## Request:
Please print the data word for word, from the line containing "1491x812 pixels. Task: Select" through the last line of the data, both included.

## Available records:
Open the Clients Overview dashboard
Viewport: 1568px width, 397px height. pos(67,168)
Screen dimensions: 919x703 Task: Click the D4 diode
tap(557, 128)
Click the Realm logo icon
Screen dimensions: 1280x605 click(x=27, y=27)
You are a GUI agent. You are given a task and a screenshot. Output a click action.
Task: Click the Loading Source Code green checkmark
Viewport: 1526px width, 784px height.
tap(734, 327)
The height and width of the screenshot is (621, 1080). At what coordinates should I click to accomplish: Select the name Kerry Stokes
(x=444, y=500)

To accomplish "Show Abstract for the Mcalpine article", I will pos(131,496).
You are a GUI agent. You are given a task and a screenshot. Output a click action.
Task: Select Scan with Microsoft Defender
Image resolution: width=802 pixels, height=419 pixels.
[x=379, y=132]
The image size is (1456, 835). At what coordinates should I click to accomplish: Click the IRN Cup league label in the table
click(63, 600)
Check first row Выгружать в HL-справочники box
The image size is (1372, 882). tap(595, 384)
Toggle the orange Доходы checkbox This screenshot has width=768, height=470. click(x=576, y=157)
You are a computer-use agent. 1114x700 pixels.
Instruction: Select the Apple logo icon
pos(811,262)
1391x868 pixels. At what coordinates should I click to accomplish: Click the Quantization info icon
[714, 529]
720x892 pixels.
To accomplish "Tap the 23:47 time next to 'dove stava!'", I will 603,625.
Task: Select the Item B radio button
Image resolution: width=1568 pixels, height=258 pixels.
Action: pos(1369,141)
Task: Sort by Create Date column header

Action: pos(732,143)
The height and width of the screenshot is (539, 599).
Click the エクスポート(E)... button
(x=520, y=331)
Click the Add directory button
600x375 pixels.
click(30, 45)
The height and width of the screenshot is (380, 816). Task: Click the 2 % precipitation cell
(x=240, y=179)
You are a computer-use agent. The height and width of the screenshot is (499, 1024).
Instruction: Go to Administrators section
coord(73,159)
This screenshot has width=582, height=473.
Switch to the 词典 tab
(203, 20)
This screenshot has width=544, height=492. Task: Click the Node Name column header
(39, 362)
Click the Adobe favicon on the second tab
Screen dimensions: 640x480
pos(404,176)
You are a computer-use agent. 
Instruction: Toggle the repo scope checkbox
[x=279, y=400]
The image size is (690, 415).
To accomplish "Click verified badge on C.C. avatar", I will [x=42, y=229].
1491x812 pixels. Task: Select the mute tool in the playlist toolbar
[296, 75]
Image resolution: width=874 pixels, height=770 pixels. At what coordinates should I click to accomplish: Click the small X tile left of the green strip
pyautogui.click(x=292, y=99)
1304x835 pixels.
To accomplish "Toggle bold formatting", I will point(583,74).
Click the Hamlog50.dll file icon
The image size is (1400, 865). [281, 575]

## Answer:
1491x812 pixels. Task: Select the mute tool in the playlist toolbar
[296, 75]
Image resolution: width=874 pixels, height=770 pixels. At what coordinates should I click to accomplish: Click the small X tile left of the green strip
pyautogui.click(x=292, y=99)
1304x835 pixels.
To accomplish "Toggle bold formatting", I will point(583,74).
Click the Hamlog50.dll file icon
The image size is (1400, 865). [281, 575]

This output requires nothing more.